Нельзя сказать, что Пришивалов бездумно принимал все на веру, как раньше. Он был уже не тем наивным простаком с ярко выраженным чувством долга, которым когда-то помыкали на службе. Теперь, прежде чем что-либо оценить или сделать, ему необходимо было самому во всем разобраться, и только потом радостно и свободно принять единственно правильное решение.
Однажды он выразил отцу Станиславу некоторые свои опасения. Раз уж Дьявол столь всемогущ и изобретателен, что в тюрьму его не засадить и что даже само Божье наказание беспрерывно откладывается, очевидно, до лучших времен, – хотя все мы живем сейчас, и когда придут эти лучшие времена, нас, скорее всего, уже не будет на свете, – то как же в таком случае его можно отпугнуть простым чесноком и солью?
– А я скажу тебе так, Фома ты неверующий: средство сие проверено веками и многих спасло от проникновения заразы в утробные глубины. Диавол может прикинуться чем угодно, но только не чесноком и не солью.
– Как это – прикинуться чем угодно?
– Так знай же, сын мой, что еще епископа галатского Диавол прельщал в виде сочной, искрящейся на солнце виноградной грозди.
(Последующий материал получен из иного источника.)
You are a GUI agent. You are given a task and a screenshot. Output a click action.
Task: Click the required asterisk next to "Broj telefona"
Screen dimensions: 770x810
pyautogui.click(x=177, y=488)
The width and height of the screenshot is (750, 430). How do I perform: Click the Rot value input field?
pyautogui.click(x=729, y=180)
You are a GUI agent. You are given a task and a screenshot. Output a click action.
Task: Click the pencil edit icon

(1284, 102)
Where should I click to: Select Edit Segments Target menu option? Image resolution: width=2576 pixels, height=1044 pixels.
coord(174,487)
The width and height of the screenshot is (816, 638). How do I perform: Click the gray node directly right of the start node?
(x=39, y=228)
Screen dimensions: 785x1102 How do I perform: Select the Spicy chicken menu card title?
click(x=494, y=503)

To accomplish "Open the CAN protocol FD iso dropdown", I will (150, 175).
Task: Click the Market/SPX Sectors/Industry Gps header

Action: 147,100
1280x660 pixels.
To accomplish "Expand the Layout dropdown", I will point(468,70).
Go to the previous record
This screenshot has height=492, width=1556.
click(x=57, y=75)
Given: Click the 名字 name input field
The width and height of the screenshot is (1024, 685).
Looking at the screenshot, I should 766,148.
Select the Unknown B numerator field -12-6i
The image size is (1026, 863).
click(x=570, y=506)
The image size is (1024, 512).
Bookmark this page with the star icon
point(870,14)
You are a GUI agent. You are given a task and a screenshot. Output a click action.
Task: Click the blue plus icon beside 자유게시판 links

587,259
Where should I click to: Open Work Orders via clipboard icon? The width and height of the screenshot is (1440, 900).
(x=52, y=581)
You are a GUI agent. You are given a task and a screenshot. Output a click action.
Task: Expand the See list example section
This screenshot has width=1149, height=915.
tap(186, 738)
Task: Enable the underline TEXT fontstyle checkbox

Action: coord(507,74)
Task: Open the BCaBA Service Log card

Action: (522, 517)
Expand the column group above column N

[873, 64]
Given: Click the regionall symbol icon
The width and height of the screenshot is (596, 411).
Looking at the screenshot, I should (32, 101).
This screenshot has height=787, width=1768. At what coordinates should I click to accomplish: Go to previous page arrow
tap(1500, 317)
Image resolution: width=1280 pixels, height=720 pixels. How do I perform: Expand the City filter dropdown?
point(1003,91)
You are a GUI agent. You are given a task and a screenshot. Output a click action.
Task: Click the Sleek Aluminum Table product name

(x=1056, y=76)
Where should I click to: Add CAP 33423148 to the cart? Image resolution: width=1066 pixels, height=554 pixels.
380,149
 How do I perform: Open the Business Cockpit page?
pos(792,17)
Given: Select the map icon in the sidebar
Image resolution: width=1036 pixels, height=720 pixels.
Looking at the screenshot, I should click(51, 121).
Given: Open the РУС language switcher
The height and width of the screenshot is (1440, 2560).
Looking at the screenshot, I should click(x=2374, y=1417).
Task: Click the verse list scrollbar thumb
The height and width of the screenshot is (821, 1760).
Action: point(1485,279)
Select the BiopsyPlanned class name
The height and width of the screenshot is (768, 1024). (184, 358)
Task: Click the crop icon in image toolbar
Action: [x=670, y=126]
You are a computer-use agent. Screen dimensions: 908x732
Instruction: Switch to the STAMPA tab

В том-то и заключается искусство Искусителя! Твоему неопытному и неразумному взору он может представиться и стаканом водки, и куском копченой колбасы, и простой авторучкой, и важной справкой, ею написанной; может – милицейским свистком, в который ты будешь свистеть, как оглашенный, когда надо и не надо, автомобильной покрышкой, листьями шпината, докладной запиской, кустом бузины… Да чем угодно, но только не чесноком и не солью, сын мой! Он их совершенно не выносит, ибо они отнимают у него силу, о чем пишут многие великие авторитеты.
– А что же он переносит? – посмеиваясь, спросил Интеллигатор, входя в палату.
– Диаволу, как известно, особенно любезны мандрагора и орехи.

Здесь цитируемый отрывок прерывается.